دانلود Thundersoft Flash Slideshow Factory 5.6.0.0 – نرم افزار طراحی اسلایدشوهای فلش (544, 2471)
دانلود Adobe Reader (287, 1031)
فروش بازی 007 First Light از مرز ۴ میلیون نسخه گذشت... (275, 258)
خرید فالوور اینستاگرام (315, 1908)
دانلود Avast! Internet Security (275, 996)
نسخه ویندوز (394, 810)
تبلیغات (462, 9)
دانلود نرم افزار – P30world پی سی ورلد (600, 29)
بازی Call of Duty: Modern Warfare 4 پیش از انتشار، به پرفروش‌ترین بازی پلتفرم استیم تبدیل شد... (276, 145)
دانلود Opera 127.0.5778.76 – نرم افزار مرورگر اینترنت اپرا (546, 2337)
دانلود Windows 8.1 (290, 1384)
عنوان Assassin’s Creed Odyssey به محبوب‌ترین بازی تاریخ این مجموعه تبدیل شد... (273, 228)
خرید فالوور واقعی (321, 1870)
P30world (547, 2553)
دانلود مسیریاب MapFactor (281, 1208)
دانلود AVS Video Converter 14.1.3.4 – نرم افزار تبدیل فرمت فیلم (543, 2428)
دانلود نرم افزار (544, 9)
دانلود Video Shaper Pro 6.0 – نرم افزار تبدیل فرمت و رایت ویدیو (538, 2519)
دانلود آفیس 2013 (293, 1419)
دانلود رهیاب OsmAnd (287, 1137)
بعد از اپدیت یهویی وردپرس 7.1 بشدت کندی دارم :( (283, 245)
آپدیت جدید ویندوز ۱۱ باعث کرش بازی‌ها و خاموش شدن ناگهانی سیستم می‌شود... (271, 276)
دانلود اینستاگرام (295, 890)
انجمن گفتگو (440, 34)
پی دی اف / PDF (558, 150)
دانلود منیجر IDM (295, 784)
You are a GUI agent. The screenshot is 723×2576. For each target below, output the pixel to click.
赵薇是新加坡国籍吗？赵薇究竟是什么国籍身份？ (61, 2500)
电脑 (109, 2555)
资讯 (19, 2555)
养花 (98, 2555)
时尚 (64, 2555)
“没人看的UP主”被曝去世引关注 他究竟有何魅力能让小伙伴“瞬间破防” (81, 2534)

**Task brief**
The records above need to be transcribed in full. Keep every character unchanged.

**Answer section**
دانلود Thundersoft Flash Slideshow Factory 5.6.0.0 – نرم افزار طراحی اسلایدشوهای فلش (544, 2471)
دانلود Adobe Reader (287, 1031)
فروش بازی 007 First Light از مرز ۴ میلیون نسخه گذشت... (275, 258)
خرید فالوور اینستاگرام (315, 1908)
دانلود Avast! Internet Security (275, 996)
نسخه ویندوز (394, 810)
تبلیغات (462, 9)
دانلود نرم افزار – P30world پی سی ورلد (600, 29)
بازی Call of Duty: Modern Warfare 4 پیش از انتشار، به پرفروش‌ترین بازی پلتفرم استیم تبدیل شد... (276, 145)
دانلود Opera 127.0.5778.76 – نرم افزار مرورگر اینترنت اپرا (546, 2337)
دانلود Windows 8.1 (290, 1384)
عنوان Assassin’s Creed Odyssey به محبوب‌ترین بازی تاریخ این مجموعه تبدیل شد... (273, 228)
خرید فالوور واقعی (321, 1870)
P30world (547, 2553)
دانلود مسیریاب MapFactor (281, 1208)
دانلود AVS Video Converter 14.1.3.4 – نرم افزار تبدیل فرمت فیلم (543, 2428)
دانلود نرم افزار (544, 9)
دانلود Video Shaper Pro 6.0 – نرم افزار تبدیل فرمت و رایت ویدیو (538, 2519)
دانلود آفیس 2013 (293, 1419)
دانلود رهیاب OsmAnd (287, 1137)
بعد از اپدیت یهویی وردپرس 7.1 بشدت کندی دارم :( (283, 245)
آپدیت جدید ویندوز ۱۱ باعث کرش بازی‌ها و خاموش شدن ناگهانی سیستم می‌شود... (271, 276)
دانلود اینستاگرام (295, 890)
انجمن گفتگو (440, 34)
پی دی اف / PDF (558, 150)
دانلود منیجر IDM (295, 784)
You are a GUI agent. The screenshot is 723×2576. For each target below, output the pixel to click.
赵薇是新加坡国籍吗？赵薇究竟是什么国籍身份？ (61, 2500)
电脑 (109, 2555)
资讯 (19, 2555)
养花 (98, 2555)
时尚 (64, 2555)
“没人看的UP主”被曝去世引关注 他究竟有何魅力能让小伙伴“瞬间破防” (81, 2534)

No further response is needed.